All of lore.kernel.org
 help / color / mirror / Atom feed
From: Theodore Ts'o <tytso@mit.edu>
To: Ext4 Developers List <linux-ext4@vger.kernel.org>
Cc: mhalcrow@google.com, Theodore Ts'o <tytso@mit.edu>
Subject: [PATCH-v2 01/20] ext4 crypto: add ext4_mpage_readpages()
Date: Sun, 12 Apr 2015 23:16:17 -0400	[thread overview]
Message-ID: <1428894996-7852-2-git-send-email-tytso@mit.edu> (raw)

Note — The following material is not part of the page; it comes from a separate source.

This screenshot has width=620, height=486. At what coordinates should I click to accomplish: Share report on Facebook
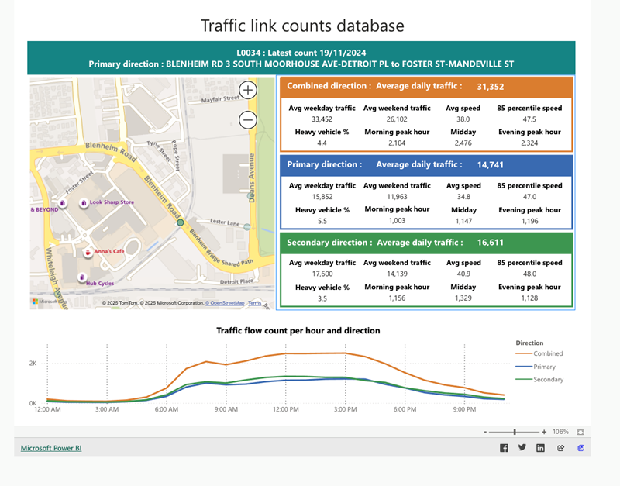click(x=504, y=448)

In-Reply-To: <1428894996-7852-1-git-send-email-tytso@mit.edu>

This takes code from fs/mpage.c and optimizes it for ext4.  Its
primary reason is to allow us to more easily add encryption to ext4's
read path in an efficient manner.

Change-Id: I0a115e90ab13861ab3e96641a0eb82b951198ecc
Signed-off-by: Theodore Ts'o <tytso@mit.edu>
---
 fs/ext4/Makefile   |   2 +-
 fs/ext4/ext4.h     |   4 +
 fs/ext4/inode.c    |   4 +-
 fs/ext4/readpage.c | 264 +++++++++++++++++++++++++++++++++++++++++++++++++++++
 4 files changed, 271 insertions(+), 3 deletions(-)

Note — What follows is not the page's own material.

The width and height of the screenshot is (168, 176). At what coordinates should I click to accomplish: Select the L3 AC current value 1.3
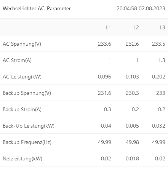[x=162, y=60]
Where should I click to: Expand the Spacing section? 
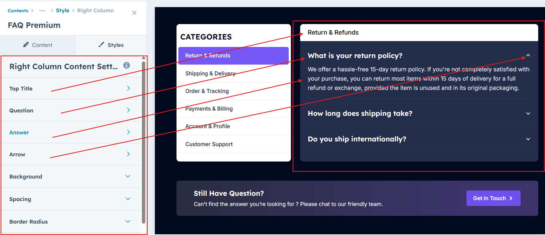click(x=128, y=199)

 create mode 100644 fs/ext4/readpage.c

diff --git a/fs/ext4/Makefile b/fs/ext4/Makefile
index 0310fec..cd6f50f 100644
--- a/fs/ext4/Makefile
+++ b/fs/ext4/Makefile
@@ -8,7 +8,7 @@ ext4-y	:= balloc.o bitmap.o dir.o file.o fsync.o ialloc.o inode.o page-io.o \
 		ioctl.o namei.o super.o symlink.o hash.o resize.o extents.o \
 		ext4_jbd2.o migrate.o mballoc.o block_validity.o move_extent.o \
 		mmp.o indirect.o extents_status.o xattr.o xattr_user.o \
-		xattr_trusted.o inline.o
+		xattr_trusted.o inline.o readpage.o
 
 ext4-$(CONFIG_EXT4_FS_POSIX_ACL)	+= acl.o
 ext4-$(CONFIG_EXT4_FS_SECURITY)		+= xattr_security.o
diff --git a/fs/ext4/ext4.h b/fs/ext4/ext4.h
index a75fba6..06e8add 100644
--- a/fs/ext4/ext4.h
+++ b/fs/ext4/ext4.h
@@ -2683,6 +2683,10 @@ static inline void ext4_set_de_type(struct super_block *sb,
 		de->file_type = ext4_type_by_mode[(mode & S_IFMT)>>S_SHIFT];
 }
 
+/* readpages.c */
+extern int ext4_mpage_readpages(struct address_space *mapping,
+				struct list_head *pages, struct page *page,
+				unsigned nr_pages);
 
 /* symlink.c */
 extern const struct inode_operations ext4_symlink_inode_operations;
diff --git a/fs/ext4/inode.c b/fs/ext4/inode.c
index 5653fa4..a68cacc 100644
--- a/fs/ext4/inode.c
+++ b/fs/ext4/inode.c
@@ -2798,7 +2798,7 @@ static int ext4_readpage(struct file *file, struct page *page)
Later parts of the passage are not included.